MD Anderson Cancer Center Appeals Against $4,348,000 HIPAA Penalty
In 2018, University of Texas MD Anderson Cancer Center was issued with a $4,348,000 civil monetary penalty by the HHS’ Office for Civil Rights (OCR) following the discovery of multiple alleged HIPAA violations that contributed to three data breaches that were experienced in 2012 and 2013.
OCR launched an investigation into the breaches and determined there had been an impermissible disclosure of the electronic protected health information (ePHI) of 34,883 patients and that HIPAA Rules had been violated as a result of the failure to use encryption. OCR reasoned that had encryption been used, the breaches could have been prevented.
MD Anderson contested the financial penalty and the case was sent to an administrative law judge who ruled that the MD Anderson must pay the financial penalty.
MD Anderson has now filed a complaint against the Secretary of the HHS and has launched an appeal with the U.S. Court of Appeals, Fifth Circuit in Texas.
MD Anderson alleges the civil monetary penalty is unlawful, that OCR has exceeded its authority by issuing the penalty, and the penalty is excessive. MD Anderson is seeking a permanent injunction to prevent OCR from collecting the penalty and have OCR cover its legal costs associated with its case.
Three counts are detailed in the complaint. MD Anderson alleges the CMP is unlawful as OCR only has the authority to issue a CMP against a person, which is either an individual, a trust, estate, partnership, or a corporation.

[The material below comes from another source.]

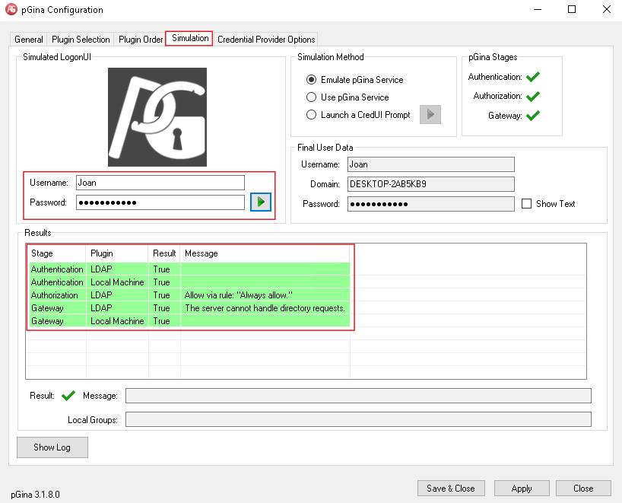
Task: Open the Plugin Selection tab
Action: tap(81, 40)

MD Anderson is an academic institution and cancer treatment and research center that is part of the University of Texas and is a state agency and, it is argued, state agencies are except from OCR civil monetary penalties.

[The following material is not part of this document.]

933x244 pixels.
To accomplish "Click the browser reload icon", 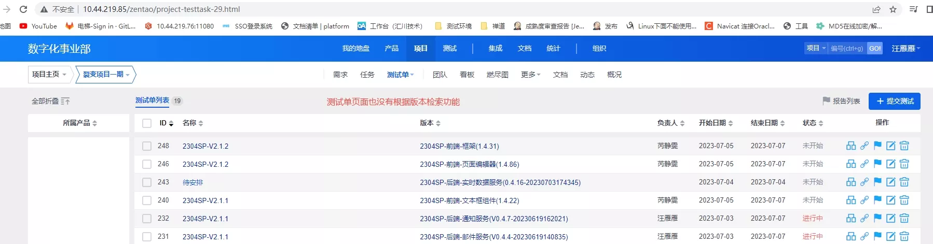I will coord(23,9).
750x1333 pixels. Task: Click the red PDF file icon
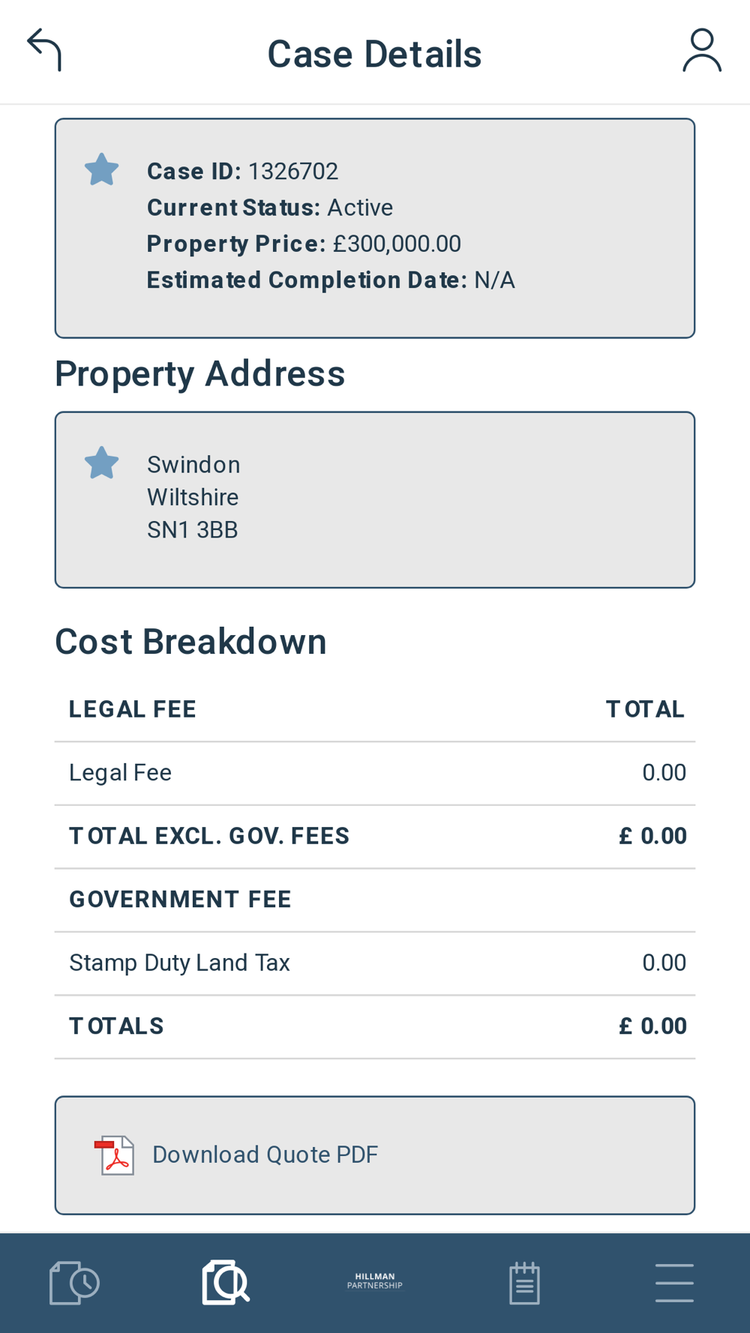[x=114, y=1155]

MD Anderson also argues that the penalty exceeds the maximum penalty for a HIPAA violation under the reasonable cause tier and that the penalty is in breach of the eighth amendment. In each of the three cases, employees acted against MD Anderson’s policies and procedures and did not take advantage of encryption technologies that were available to them. Further, no evidence has been uncovered to suggest that any information stored on the devices has been accessed, obtained, or misused.
MD Anderson also states that the use of encryption is not a requirement of the HIPAA Security Rule, which MD Anderson claims in the lawsuit is an “optional” standard.
It remains to be seen whether the appeal will be successful; however, OCR has made it clear that addressable standards are ‘optional’ requirements of the HIPAA Security Rule.
“The encryption implementation specification is addressable, and must therefore be implemented if, after a risk assessment, the entity has determined that the specification is a reasonable and appropriate safeguard in its risk management of the confidentiality, integrity and availability of e-PHI,” wrote OCR on its website. “If the entity decides that the addressable implementation specification is not reasonable and appropriate, it must document that determination and implement an equivalent alternative measure, presuming that the alternative is reasonable and appropriate.”
The penalties may appear excessive given the nature of the incidents, but OCR has the authority to issue financial penalties for “reasonable cause” up to a maximum of $1,500,000 per year. In its notice of proposed determination, OCR stated how it arrived at the penalty amount.
- Calendar Year 2011 – 283 days, from March 24 through December 31 (maximum penalty of $1,500,000).
- Calendar Year 2012 – 366 days, from January 1 through December 31 (maximum penalty of $1,500,000).
- Calendar Year 2013 – 25 days, from January 1 through January 25, 2013 (maximum penalty of $1,500,000).